カノンの系譜

さまざまなアレンジ曲があるパッヘルベルのカノンですが、アレンジの系統と邦題の関係を、下図のように系譜にまとめてみました。テキストブラウザ等で表示できない方、どうもすみません。

(系譜の図)

ビッグ・バンとも言える1968年には、春にアフロダイツ・チャイルドの「雨と涙」(原題「Rain and Tears」)が、秋にポップ・トップスの「涙のカノン」(原題「Oh Lord, Why Lord」)が発表され、いずれも日本を含め世界的なヒットとなりました。ポップ・トップスはアフロダイツ・チャイルドの作品に刺激を受けたかもしれませんが、実際は全く独自の観点でカノンをアレンジしています。

また、翌年には映画の主題歌に採用されるなど、カノンはポピュラーな曲として認知されるようになりました。もともと一対に作曲されたはずのジーグから独立した、単独の曲として。
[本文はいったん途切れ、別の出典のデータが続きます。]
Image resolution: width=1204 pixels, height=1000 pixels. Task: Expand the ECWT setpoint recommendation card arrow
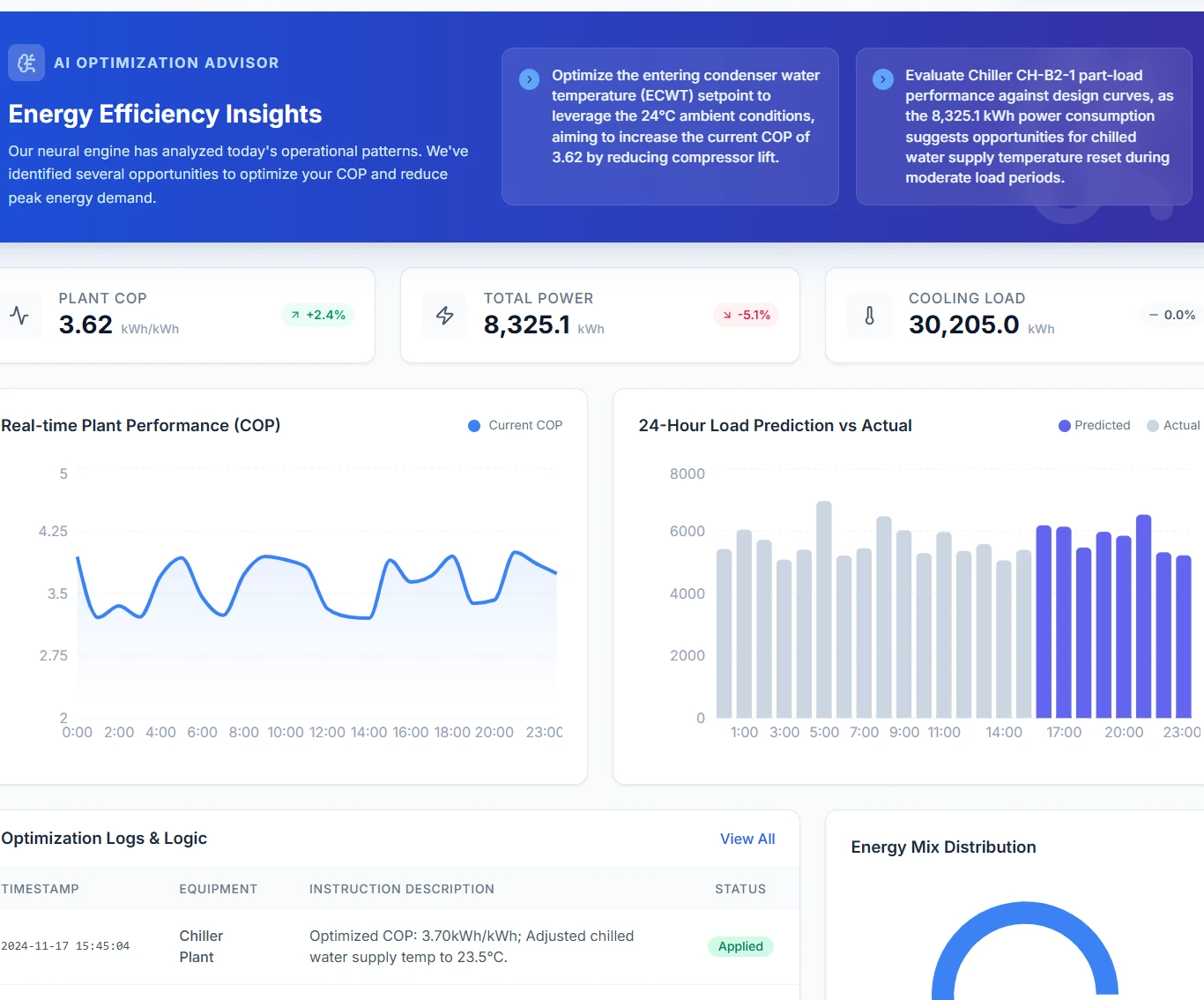pyautogui.click(x=529, y=78)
クラシックでは「バロック小品集」のレコードやCDの定番となり、ポップミュージックでも多くのアレンジがされるようになりました。

日本に輸入された一部のアレンジ曲には「涙のカノン」という邦題がつけられました。しかしその多くはポップ・トップスの「Oh Lord, Why Lord」とは直接の関係の無いものばかりで、ポップ・トップスの曲をアレンジしたものは、Parliamentなどごく少数だけです。邦題で「涙のカノン」となっている多くの曲は、ポップ・トップスのヒットにあやかったものか、クラシックの作品名が「涙のカノン」だと誤解したものであると思われます。これらのアレンジの原題はほとんど「Canon in D」か「Pachelbel Canon」であり、決して「Oh Lord, Why Lord」だったり、ましてや「Tear Canon」だったりとかしません。